## WORK TO COMPLETE
After finding the line containing "Where should I click to: Open" below, please output that line and each following one through the line containing "635x532 pixels.", exactly as written.

------

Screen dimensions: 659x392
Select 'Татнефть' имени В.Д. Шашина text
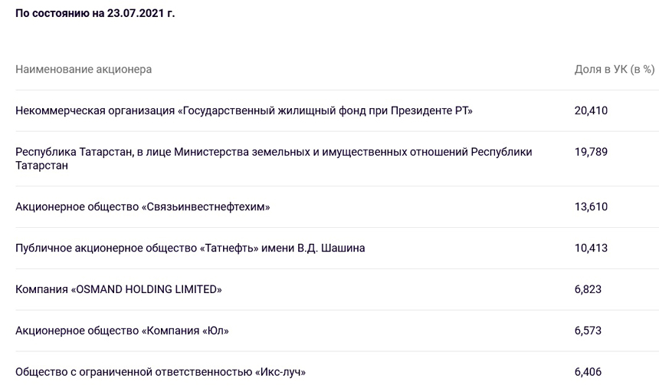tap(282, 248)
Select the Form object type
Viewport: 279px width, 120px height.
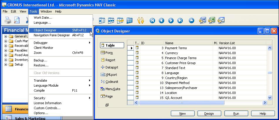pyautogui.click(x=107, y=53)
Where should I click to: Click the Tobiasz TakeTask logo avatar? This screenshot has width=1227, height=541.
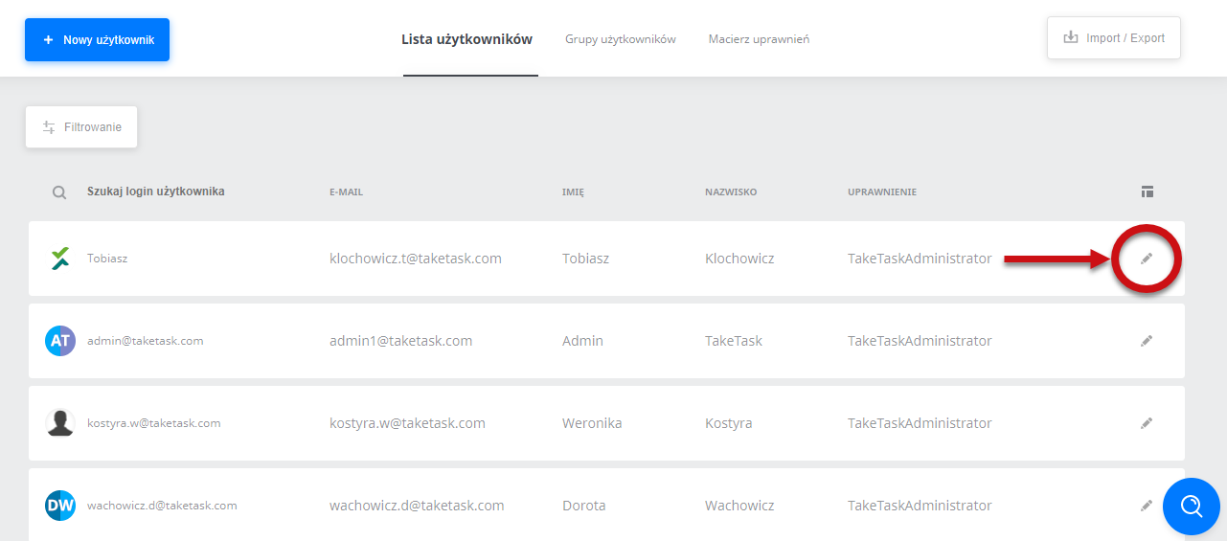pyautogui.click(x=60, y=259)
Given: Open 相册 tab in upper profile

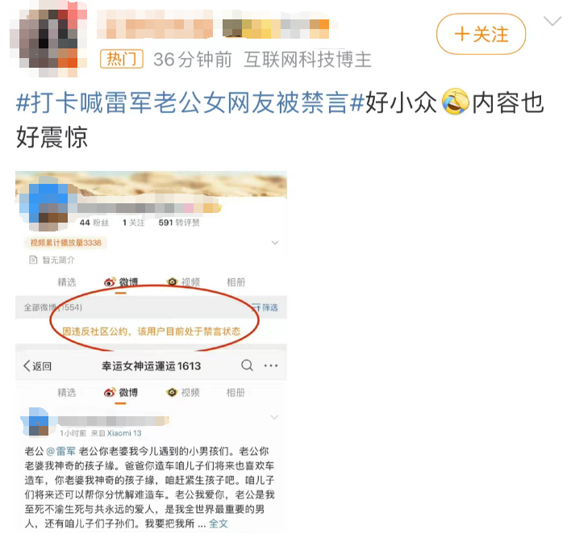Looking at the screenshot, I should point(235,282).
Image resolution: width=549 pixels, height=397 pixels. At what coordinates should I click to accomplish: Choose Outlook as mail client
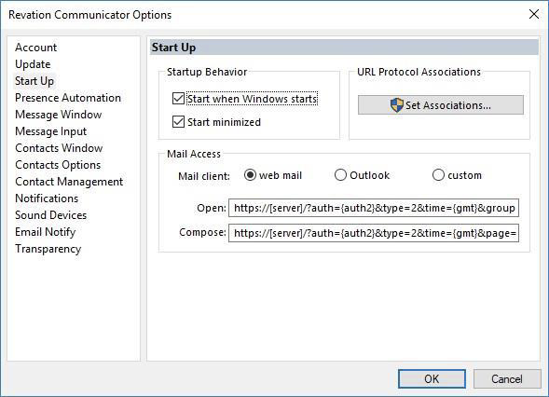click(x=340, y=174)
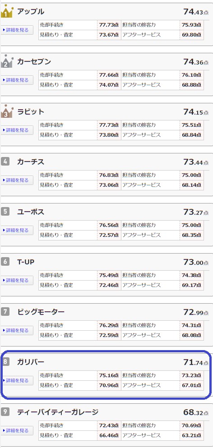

------

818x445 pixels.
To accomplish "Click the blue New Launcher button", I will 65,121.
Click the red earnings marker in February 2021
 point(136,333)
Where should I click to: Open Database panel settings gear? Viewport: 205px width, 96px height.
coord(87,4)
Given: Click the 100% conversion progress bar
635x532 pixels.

------

## ANSWER SPACE
Where should I click to: Open Database panel settings gear? Viewport: 205px width, 96px height.
coord(87,4)
Given: Click the 100% conversion progress bar
635x532 pixels.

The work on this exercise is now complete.